I am also very artistically inspired and ache to create but for now, there is so much to do. Onwards we march.

Wednesday, February 16, 2022

Burn of God 2022 Finalised

Finalising Burn of God yesterday and preparing for a release on Good Friday, April 15th 2022. I also created some previews for the 50 or so sound effect packs, I programmed a feature into Prometheus to create these.

I'm feeling isolated and battered by life, perhaps this is usual between projects. Thinking about my music, Burn of God follows a pattern set back with my first work, Synaesthesia. There is narrative, a story in images, and an eclectic range of styles and moods which reflect an idea from different perspectives. There are catchy melodic works, and longer or slower more complex pieces. All of this comes from the Jean-Michel Jarre influence, of albums like Rendez-vous. Other albums of mine, like The Spiral Staircase and The Love Symphony were similar in structure, but more unified in tone and instrumentation, and with some closer structural form which lent more unity.

The Myth of Sisyphus followed Burn of God, originally, and follows the same patterns. The Dusty Mirror, which, like my album of electronic tunes Bites of Greatness, was a collection of songs or tunes made over a long period and assembled; so those albums are not conceptual of 'symphonic'. Nightfood, still my current favourite album, pointed to something new because the tracks of the first half were more unified. A longer album, a traditional 12 tracks, doesn't lend itself to symphonic unity, so it was (and is) my aim to create works of 3 or 4 tracks to emulate or point towards more classical structures. In the age of streaming, any timing or structure of musical work goes, which is liberating.

Burn of God 2022 is a step up again in my production and performance skills, but already feels old. This is good. All artworks should generate this feeling for the artist. Those who are satisfied with their work are self-delusional; art will have pros and cons, but all art should be moving forwards to something better.
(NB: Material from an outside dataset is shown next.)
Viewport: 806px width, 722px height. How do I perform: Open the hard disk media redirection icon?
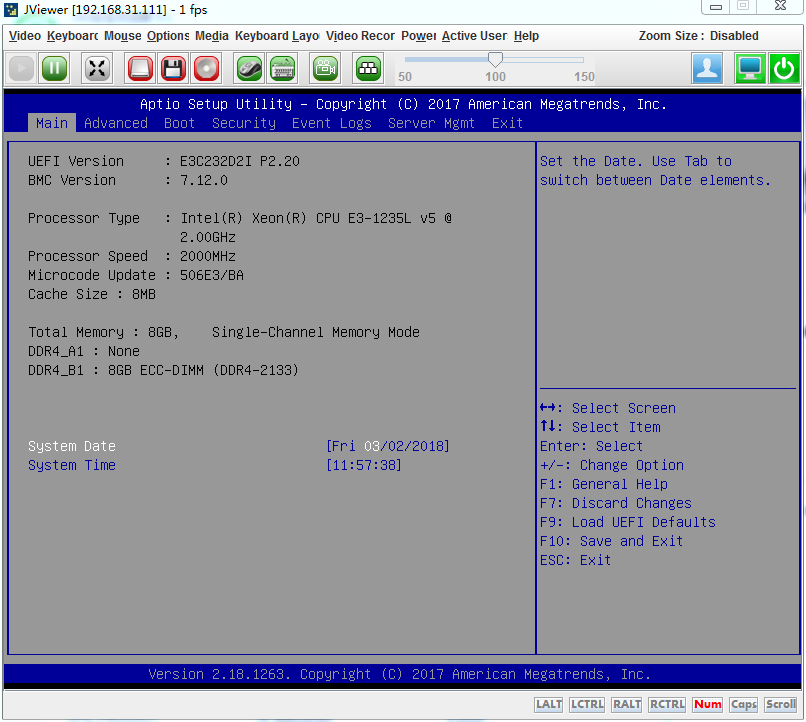pyautogui.click(x=140, y=68)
Apart from a change to the date and a slight addition of equipment to the credits, the artwork is identical for this release. For the first 40 copies or so - I will use the 2020 artwork. I'm unlikely to sell those (well, I have already sold one), or any albums, but I still prefer a physical format to the cheap, dead, ephemeral music of streaming. When I can afford to, I'll make CD versions of my more recent works, and keep them in mock-storage here; but they will remain on sale via Bandcamp. Perhaps the generation who now use vinyl will, tiring of the rubbish quality, short length and tedium of flipping the disc, will evolve back towards CD players.

Monday, February 14, 2022

Burn Of God 2022 Finalising

More work on the new Burn of God yesterday, a last listen and two slight changes to two tracks. I've tweaked the canvas animations a little and completed the full video to The Eternal Dogma. It should be fairly easy to make full screen videos for all tracks, though I'd want to do a better job that simple loops; everything is a balance.

Have also been updating the plugins to Prometheus, sorting out older ones, removing those, tidying files. Burn of God sounds and feels like a step up from older work, so I so want to revisit and tidy that up - but no. I must remain focused on the future. My initial goals for January and February are done, so I now need more artistic projects. I need to listen and proof the album, then I'll order a new batch of CDs, and prepare the digital release.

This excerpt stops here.